Ketiga, konsep keterwakilan dalam ijma’ meniscayakan sebuah penguasaan atas setiap masalah secara komprehensif (an yu’rafa ra’yu kulli wahidin minhum). Sekelompok yang akan mengambil ijma’ sejatinya turun ke lapangan secara langsung dan mengetahui persoalan sedetail-detailnya. Partisipasi dalam demokrasi pun mewajibkan agar wakil-wakil rakyat dapat memotret persoalan yang muncul di tengah-tengah masyarakat secara komprehensif, sehingga dapat menghasilkan solusi yang dapat menjangkau kemaslahatan umum. Di sini, sejatinya hubungan antara wakil rakyat dan rakyat bersifat langsung, sehingga kesimpulan dan keputusan yang akan diambil betul-betul menyentuh jantung persoalan yang dihadapi rakyat pada umumnya.

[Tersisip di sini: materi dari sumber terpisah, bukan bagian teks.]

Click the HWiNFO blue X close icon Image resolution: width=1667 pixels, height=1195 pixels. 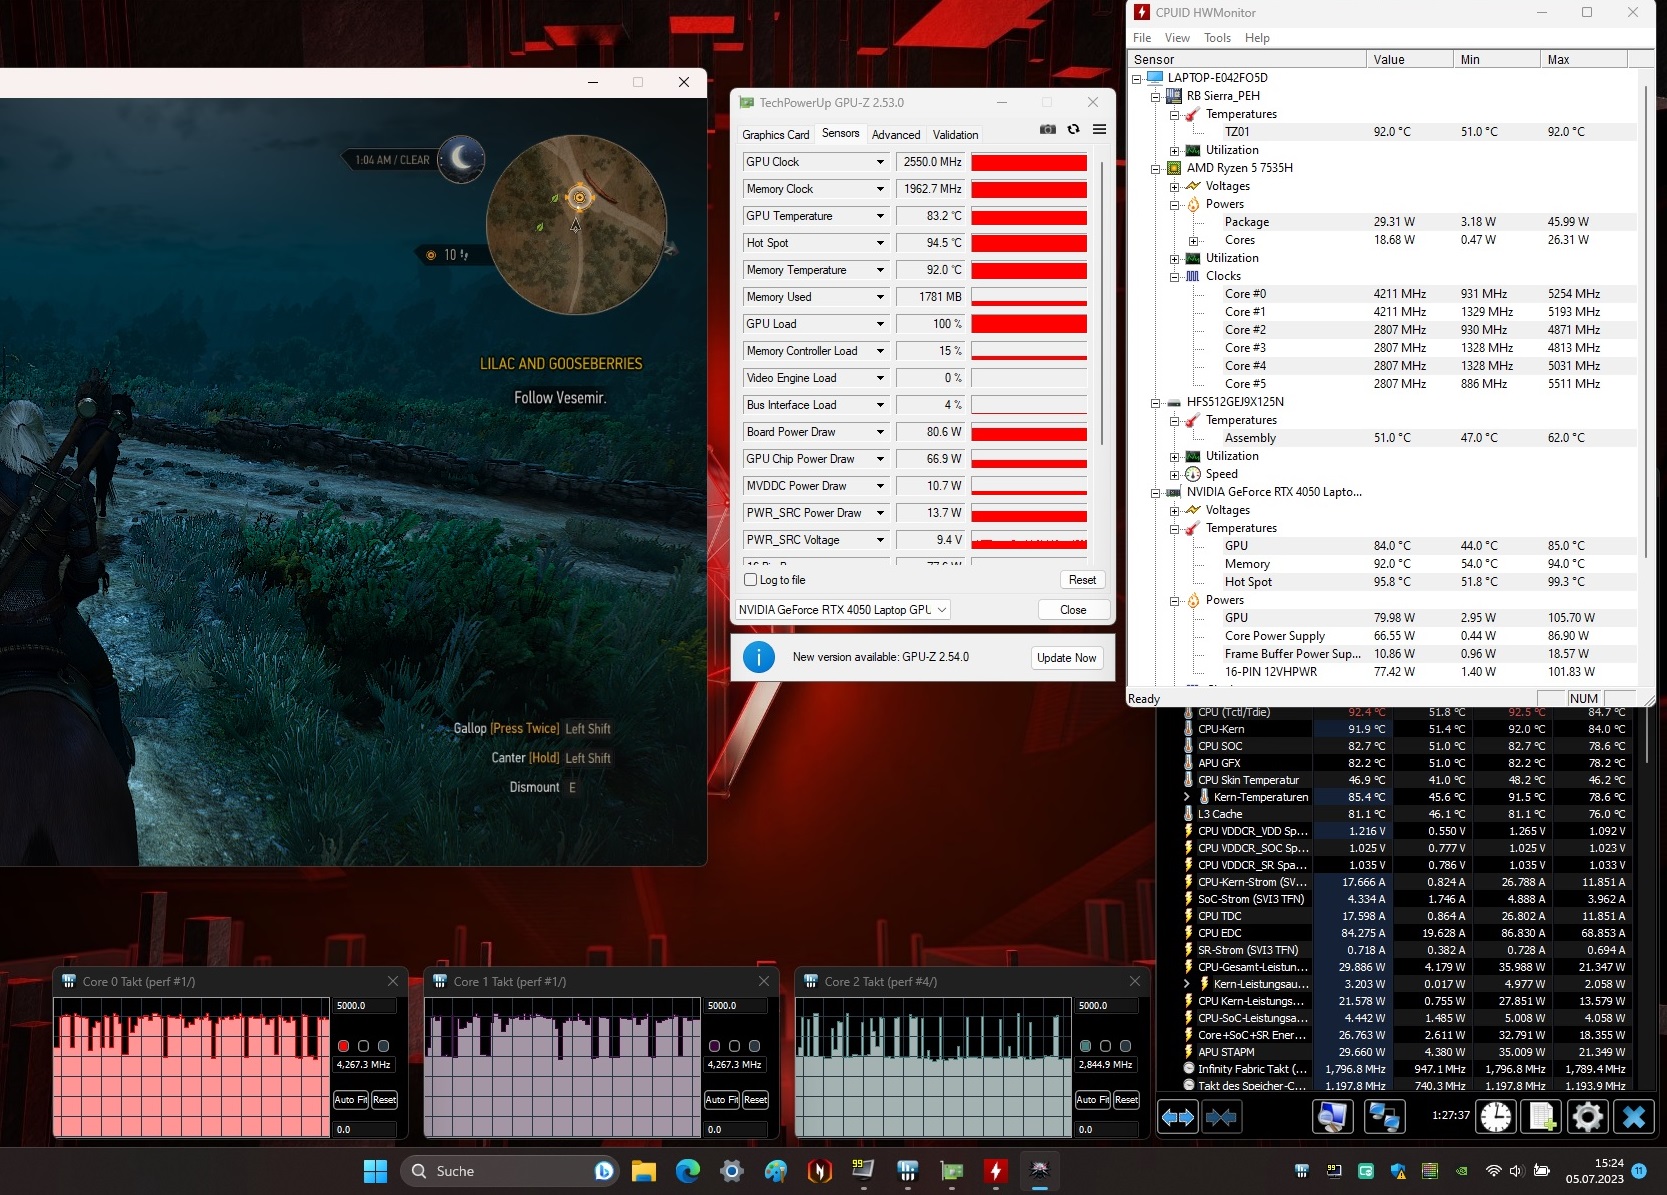(1633, 1116)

Keempat, konsep keterwakilan dalam ijma’ mengandaikan adanya konsensus yang nantinya akan dijadilan acuan bersama (ittifaquhum jami’an fiha ‘ala ra’yin wahidin). Konsensus merupakan puncak dari partisipasi, yang memastikan adanya sebuah kesimpulan untuk dijadikan acuan dalam melakukan sebuah perubahan. Sedapat mungkin, konsensus menjadi langkah awal membangun sebuah tatanan baru yang adil dan beradab.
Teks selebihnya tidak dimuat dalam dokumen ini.